The study evaluated 5,678 participants. The results showed that only 1 in 60 participants had two organs aging at an accelerated rate. Accelerated aging of two organs raises the mortality risk by 6.5 times.
"Using commercially available technologies and an algorithm of their own design, the researchers assessed the levels of thousands of proteins in people's blood, determined that nearly 1,000 of those proteins originated within one or another single organ, and tied aberrant levels of those proteins to corresponding organs' accelerated aging and susceptibility to disease and mortality," the researchers explained.

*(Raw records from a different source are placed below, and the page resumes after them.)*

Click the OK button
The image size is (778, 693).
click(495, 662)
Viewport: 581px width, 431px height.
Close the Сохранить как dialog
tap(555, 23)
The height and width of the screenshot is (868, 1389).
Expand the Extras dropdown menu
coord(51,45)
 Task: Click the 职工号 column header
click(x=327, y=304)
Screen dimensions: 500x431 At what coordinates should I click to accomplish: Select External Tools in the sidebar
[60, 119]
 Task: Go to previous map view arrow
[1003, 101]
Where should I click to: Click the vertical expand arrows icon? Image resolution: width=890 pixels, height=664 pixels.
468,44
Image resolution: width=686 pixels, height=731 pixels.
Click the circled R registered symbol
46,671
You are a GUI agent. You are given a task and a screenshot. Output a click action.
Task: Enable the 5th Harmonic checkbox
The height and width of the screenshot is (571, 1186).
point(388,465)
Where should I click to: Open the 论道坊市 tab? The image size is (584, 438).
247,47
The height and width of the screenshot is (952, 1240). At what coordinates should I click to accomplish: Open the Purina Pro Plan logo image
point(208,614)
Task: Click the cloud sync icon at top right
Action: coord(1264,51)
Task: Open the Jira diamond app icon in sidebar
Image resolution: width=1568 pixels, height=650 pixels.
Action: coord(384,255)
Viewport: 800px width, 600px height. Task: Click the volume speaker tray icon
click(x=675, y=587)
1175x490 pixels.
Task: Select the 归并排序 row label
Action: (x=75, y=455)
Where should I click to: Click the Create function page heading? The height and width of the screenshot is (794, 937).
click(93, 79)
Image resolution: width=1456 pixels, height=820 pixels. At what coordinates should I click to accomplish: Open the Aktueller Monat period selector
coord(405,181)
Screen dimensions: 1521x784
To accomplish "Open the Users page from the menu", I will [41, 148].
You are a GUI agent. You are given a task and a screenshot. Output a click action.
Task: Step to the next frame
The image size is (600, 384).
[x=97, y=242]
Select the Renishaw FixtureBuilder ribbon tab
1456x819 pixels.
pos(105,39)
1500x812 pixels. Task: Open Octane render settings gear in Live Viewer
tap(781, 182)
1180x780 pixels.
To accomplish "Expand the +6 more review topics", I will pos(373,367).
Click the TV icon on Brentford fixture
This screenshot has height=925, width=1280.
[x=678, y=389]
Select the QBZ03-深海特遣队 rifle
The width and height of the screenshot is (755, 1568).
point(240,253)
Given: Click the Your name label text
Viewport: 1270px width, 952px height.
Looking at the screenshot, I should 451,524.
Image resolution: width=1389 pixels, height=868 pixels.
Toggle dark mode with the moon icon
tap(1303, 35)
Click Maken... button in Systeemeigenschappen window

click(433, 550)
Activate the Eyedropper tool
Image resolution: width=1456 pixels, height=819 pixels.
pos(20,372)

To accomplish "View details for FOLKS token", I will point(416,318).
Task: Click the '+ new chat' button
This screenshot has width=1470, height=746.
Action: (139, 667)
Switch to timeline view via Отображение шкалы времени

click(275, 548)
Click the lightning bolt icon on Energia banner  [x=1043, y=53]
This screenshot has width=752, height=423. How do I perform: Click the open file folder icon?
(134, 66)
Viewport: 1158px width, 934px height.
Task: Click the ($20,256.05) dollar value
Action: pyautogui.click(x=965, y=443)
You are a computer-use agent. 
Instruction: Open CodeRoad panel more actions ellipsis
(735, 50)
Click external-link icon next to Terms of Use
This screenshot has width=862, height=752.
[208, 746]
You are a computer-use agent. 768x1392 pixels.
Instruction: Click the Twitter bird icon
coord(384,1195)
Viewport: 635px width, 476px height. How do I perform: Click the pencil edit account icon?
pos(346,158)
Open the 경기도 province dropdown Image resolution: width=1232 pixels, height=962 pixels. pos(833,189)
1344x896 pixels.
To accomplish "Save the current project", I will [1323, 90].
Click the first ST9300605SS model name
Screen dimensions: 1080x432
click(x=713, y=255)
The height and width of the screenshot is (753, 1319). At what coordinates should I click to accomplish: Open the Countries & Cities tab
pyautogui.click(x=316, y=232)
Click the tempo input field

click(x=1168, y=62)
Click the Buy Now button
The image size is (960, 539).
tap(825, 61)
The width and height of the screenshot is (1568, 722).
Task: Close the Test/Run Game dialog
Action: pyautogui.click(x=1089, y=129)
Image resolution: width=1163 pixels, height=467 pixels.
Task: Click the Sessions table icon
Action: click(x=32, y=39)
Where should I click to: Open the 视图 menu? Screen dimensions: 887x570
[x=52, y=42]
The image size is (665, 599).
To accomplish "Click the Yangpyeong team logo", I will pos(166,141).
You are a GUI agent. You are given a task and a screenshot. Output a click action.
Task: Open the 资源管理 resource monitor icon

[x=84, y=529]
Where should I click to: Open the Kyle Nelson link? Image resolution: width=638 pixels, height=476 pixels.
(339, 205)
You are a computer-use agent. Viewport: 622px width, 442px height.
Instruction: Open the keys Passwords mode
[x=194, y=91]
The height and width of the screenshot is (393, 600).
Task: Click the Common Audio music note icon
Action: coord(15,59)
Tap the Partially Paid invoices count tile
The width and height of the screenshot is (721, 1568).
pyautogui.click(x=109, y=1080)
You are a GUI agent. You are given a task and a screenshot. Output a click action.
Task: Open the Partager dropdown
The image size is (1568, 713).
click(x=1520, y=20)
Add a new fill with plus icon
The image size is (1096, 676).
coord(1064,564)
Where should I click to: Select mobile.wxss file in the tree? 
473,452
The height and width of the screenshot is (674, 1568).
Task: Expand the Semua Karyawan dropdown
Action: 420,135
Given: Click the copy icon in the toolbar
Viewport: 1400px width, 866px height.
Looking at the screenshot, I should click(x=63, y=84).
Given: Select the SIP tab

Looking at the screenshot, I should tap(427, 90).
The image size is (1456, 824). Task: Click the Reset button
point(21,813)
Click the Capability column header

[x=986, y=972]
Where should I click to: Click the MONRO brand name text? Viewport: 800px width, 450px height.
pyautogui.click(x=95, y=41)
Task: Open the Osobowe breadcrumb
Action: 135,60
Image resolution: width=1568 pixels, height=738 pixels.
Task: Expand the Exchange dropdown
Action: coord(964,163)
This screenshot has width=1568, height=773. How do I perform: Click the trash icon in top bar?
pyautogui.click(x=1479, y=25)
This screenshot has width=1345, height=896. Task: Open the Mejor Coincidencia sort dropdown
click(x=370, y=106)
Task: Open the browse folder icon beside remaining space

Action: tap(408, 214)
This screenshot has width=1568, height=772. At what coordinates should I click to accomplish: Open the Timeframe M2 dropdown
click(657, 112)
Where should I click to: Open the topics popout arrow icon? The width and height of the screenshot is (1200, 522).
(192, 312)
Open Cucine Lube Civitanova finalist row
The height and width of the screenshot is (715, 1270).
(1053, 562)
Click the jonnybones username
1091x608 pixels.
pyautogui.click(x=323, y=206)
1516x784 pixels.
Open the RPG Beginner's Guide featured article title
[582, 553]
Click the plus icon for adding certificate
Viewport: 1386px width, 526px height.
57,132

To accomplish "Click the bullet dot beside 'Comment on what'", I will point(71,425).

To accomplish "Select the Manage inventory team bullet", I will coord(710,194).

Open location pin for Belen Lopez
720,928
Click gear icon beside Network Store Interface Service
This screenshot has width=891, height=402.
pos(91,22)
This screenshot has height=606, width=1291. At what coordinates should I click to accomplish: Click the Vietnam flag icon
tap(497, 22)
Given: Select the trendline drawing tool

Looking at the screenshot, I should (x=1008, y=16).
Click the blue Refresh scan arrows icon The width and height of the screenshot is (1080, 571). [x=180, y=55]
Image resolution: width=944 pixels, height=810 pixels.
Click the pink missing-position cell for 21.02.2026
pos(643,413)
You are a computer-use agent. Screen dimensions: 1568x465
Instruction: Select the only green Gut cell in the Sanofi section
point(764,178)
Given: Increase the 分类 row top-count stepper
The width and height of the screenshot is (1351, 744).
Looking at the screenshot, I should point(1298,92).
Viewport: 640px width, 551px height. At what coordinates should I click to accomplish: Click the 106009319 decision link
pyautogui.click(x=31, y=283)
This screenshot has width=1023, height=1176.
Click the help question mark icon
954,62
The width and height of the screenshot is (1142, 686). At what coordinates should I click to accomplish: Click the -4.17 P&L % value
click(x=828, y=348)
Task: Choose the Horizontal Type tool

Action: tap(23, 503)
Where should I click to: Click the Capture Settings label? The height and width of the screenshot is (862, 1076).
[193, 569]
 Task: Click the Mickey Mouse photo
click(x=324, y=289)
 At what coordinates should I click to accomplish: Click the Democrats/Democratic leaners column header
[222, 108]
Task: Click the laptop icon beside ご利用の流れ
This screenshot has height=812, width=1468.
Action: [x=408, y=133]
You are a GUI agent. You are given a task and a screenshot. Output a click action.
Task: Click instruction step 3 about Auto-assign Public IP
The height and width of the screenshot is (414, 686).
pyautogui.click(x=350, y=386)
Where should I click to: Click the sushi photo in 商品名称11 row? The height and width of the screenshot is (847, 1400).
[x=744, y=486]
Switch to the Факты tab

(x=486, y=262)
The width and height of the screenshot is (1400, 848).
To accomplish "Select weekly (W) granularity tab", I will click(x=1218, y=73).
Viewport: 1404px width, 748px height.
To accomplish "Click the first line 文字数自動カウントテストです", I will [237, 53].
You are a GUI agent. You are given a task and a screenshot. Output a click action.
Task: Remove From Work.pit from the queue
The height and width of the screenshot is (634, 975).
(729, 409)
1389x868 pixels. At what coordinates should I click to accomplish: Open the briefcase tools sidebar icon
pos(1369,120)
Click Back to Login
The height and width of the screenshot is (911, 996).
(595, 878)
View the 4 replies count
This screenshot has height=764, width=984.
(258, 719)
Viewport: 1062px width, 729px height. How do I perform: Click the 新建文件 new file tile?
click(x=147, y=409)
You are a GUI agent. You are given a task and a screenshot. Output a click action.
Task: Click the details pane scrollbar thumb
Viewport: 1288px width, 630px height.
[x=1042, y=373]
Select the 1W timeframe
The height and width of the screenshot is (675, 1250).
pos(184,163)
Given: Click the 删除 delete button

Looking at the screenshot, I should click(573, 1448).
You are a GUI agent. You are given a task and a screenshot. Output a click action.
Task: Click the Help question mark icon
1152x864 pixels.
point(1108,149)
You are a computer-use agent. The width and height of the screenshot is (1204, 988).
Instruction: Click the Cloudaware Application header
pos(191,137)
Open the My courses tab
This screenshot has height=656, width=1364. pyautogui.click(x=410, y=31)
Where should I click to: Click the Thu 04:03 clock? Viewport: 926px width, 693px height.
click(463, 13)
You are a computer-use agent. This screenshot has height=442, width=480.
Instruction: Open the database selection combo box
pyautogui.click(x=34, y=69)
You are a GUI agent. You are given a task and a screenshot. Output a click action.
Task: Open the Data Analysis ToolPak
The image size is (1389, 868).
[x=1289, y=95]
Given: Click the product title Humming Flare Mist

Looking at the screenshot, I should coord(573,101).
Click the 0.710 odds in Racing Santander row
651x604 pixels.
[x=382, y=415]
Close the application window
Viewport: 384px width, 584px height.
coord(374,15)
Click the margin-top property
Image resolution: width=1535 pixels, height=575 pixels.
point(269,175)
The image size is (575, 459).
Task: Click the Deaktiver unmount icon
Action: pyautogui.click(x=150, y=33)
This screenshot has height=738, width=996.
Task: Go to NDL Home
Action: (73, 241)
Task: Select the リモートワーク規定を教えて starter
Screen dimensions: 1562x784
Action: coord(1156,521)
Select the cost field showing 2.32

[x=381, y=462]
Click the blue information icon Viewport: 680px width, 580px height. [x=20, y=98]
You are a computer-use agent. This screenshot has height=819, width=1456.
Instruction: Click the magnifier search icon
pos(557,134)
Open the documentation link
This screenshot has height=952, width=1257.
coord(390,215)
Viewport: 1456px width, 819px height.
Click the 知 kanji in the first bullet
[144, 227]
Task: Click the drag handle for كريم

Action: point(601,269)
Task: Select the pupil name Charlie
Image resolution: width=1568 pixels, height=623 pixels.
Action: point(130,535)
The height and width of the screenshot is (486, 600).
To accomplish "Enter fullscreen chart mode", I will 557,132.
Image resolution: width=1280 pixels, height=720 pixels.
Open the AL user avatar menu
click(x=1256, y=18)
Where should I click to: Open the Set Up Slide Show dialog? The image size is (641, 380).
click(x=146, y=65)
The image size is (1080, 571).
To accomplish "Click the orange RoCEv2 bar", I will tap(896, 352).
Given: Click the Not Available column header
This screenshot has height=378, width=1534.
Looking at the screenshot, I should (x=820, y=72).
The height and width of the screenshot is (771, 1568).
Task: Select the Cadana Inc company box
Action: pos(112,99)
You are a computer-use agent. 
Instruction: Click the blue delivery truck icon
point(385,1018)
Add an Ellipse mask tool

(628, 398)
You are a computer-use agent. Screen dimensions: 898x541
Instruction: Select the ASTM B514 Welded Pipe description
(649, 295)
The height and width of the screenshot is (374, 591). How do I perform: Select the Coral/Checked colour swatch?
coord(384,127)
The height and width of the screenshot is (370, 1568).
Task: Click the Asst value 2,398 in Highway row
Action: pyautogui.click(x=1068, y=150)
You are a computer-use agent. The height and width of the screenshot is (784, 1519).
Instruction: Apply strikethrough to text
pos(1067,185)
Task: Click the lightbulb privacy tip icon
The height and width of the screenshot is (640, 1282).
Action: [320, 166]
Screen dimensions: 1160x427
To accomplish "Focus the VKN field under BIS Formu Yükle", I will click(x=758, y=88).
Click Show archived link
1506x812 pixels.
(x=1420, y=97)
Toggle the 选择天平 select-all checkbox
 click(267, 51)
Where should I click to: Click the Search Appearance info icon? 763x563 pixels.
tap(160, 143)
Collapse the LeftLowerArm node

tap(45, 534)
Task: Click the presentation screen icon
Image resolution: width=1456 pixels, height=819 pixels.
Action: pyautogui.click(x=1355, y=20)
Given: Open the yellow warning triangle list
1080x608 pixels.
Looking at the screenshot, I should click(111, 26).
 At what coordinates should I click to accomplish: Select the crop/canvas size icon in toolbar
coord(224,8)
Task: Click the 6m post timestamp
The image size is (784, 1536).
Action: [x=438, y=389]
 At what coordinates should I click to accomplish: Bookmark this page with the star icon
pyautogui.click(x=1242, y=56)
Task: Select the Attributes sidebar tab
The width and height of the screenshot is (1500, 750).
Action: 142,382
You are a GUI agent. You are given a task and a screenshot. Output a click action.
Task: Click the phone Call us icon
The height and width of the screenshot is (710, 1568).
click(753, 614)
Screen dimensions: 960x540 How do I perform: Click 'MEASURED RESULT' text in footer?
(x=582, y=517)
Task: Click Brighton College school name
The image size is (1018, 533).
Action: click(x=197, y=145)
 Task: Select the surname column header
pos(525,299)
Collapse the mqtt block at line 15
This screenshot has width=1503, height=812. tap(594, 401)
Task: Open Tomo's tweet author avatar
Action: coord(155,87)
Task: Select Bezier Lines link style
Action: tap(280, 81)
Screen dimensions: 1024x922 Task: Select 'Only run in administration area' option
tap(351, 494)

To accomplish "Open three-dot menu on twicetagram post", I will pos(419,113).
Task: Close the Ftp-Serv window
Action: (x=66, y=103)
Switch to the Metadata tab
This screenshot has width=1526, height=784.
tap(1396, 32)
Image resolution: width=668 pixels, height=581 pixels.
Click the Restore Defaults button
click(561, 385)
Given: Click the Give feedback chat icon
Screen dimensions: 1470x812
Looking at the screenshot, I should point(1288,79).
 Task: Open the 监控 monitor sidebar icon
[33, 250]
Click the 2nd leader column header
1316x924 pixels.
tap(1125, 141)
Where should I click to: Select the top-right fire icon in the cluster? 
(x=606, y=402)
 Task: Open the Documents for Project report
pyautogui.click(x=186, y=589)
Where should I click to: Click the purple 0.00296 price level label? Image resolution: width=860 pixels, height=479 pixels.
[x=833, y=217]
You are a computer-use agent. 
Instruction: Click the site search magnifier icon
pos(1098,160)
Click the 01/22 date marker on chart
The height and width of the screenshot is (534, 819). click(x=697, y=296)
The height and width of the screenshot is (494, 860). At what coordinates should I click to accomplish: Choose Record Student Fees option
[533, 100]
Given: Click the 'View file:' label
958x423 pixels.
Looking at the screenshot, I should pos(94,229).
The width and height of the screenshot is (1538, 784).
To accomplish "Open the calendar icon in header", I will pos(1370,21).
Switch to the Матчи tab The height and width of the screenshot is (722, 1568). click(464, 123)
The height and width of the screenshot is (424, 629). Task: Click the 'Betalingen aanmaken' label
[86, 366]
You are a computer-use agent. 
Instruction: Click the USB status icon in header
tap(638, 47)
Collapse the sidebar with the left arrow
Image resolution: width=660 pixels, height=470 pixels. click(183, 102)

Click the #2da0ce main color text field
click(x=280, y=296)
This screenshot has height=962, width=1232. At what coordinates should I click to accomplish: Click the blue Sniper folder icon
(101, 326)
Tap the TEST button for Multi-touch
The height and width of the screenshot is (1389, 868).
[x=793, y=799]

The research team estimated an "age gap" for each organ. Age gap refers to the difference between an organ's actual age and the age estimated based on the algorithm's organ-specific-protein-driven calculations. The identified age gaps, except that of intestine, were significantly associated with future risk of death from all causes.
Having an accelerated aging organ raises the mortality risk from 15% to 50% over the next 15 years, researchers said. The mortality risk depends on the organ that was affected.
While accelerated heart aging elevated heart failure risk by 2.5 times, brain aging raised the risk of cognitive decline by 1.8 times.
Researchers say if verified in a larger population, it could help predict organ failure and disease risk even before symptoms appear.
"If we can reproduce this finding in 50,000 or 100,000 individuals, it will mean that by monitoring the health of individual organs in apparently healthy people, we might be able to find organs that are undergoing accelerated aging in people's bodies, and we might be able to treat people before they get sick," Wyss-Coray said.